Ma niente da fare. Dopo i 18 brani di "Scarlet’s Walk", i 19 di "The Beekeeper" e i 20+3 di "American Doll Posse", eccone altri 17 e altrettanti visualette (filmati d’accompagnamento diretti dal regista Christian Lamb e inclusi nel Dvd dell’edizione deluxe) per "Abnormally Attracted To Sin", suo decimo lavoro sulla lunga distanza, nonché debutto per la nuova etichetta Universal.
Il "concept" stavolta è la definizione di "potere e di successo nelle relazioni interpersonali", in un mondo "capovolto dalla crisi economica", aggiunto alle solite ossessioni sessuali e religiose. Fil rouge già di per sé esile e che non può non sfrangiarsi nell’arco dei 73 minuti di un disco che regala comunque qualche accento lirico degno di nota, soprattutto nei bozzetti femminili.

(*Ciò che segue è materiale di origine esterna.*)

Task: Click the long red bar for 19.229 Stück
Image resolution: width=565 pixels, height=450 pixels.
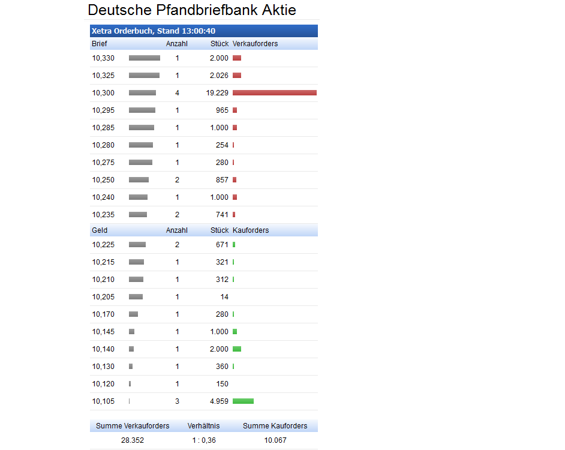Action: coord(274,93)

Musicalmente, invece, siamo al cospetto dell’ennesima abbuffata di stili, scandita da batterie elettroniche downtempo e dal drumming del fido Matt Chamberlain (collaboratore principale del disco assieme al marito di Tori, il tecnico del suono Mark Hawley). Anche gli arrangiamenti sono sempre un po' saturi - archi, piano chitarre, elettronica - con la voce che ne esce a volte offuscata, quasi fosse trattenuta rispetto ai voli epici dei tempi d'oro.

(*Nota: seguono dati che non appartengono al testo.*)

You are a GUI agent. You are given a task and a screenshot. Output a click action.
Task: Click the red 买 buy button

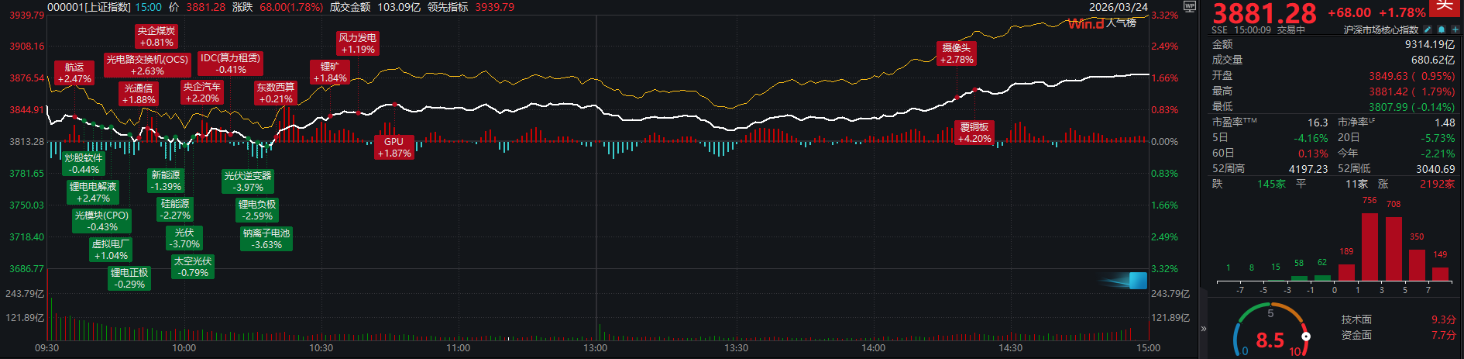[1445, 6]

La partenza però, a dirla tutta, è delle più convincenti dai tempi di "From The Choigirl Hotel" (di cui peraltro il disco appare una sorta di copia minore ultradiluita): il trip-hop à-la Portishead di "Give" è una folgorazione elettrica che ridesta da anni di torpori, col suo possente drumbeat e i volteggi vocali della Amos a planare su un robusto tappeto di piano, synth e chitarre. Anche il singolo "Welcome To England" si mantiene a galla, tra interplay synth-piano e un refrain di facile presa. Ma già "Strong Black Vine" (un'allusione all'ayahuasca, l'infuso psicotropo sudamericano caro alla Amos?) scivola in un'aggressività sopra le righe, enfatizzata dagli archi e dalla batteria. E da qui in poi l'ascolto si fa sempre più laborioso...
A uscire dal limbo dell’anonimato sono quei brani in cui Tori va alla ricerca di soluzioni nuove: il musichall di "That Guy", il cabaret di "Mary Jane" e soprattutto il soft-jazz ipnotico di "Lady In Blue", con il trascinante crescendo finale di piano e chitarra elettrica.

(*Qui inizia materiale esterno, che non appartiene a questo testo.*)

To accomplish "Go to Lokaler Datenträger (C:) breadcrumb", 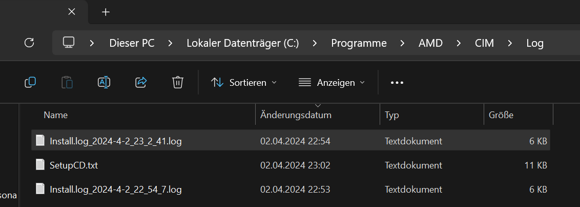I will [242, 43].
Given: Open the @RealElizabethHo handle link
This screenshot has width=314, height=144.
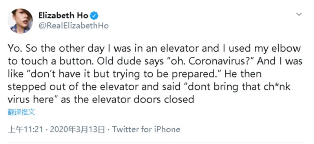Looking at the screenshot, I should coord(73,26).
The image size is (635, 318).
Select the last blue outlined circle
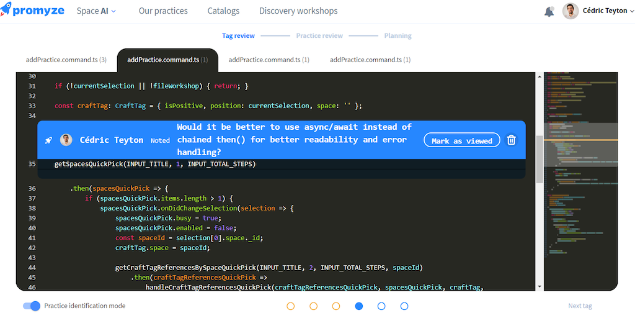(404, 306)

Anche la Tori balladeer fatica a estrarre dal cilindro quei prodigi melodici che l’hanno resa celebre: fanno eccezione la struggente "Maybe California", che costruisce attorno agli archi e al dramma di una madre californiana suicida il brano migliore del disco, e la title track, forte di un bel giro di Hammond e di una interpretazione calda e vellutata.
Non mancano, purtroppo, oltre ai tanti riempitivi, alcune clamorose scivolate nel kitsch: pezzi come "Not Dying Today", "Police Me" e "500 Miles" forse non sarebbero riusciti a entrare nemmeno nella tracklist del famigerato – e da lei stessa rinnegato – "Y Kant Tori Read".
In definitiva, sarebbe bastato solo dimezzare i brani, per ottenere un disco, se non memorabile, almeno sufficiente.
Sempre più levigata, smussata d’ogni asperità, la musica di Tori Amos sembra seguire sinistramente la stessa piega del suo aspetto fisico, di quei suoi capelli ch’erano rosso fuoco e riccioli incolti e sono diventati innaturalmente ramati o parrucche lisce come la seta, di quel suo bel volto sexy e sbarazzino, oggi tirato a lucido come una bambola di porcellana. Ma sotto la cenere cova ancora il fuoco di un talento unico che, se saprà ritrovarsi con la giusta convinzione (e misura), potrà ardere ancora.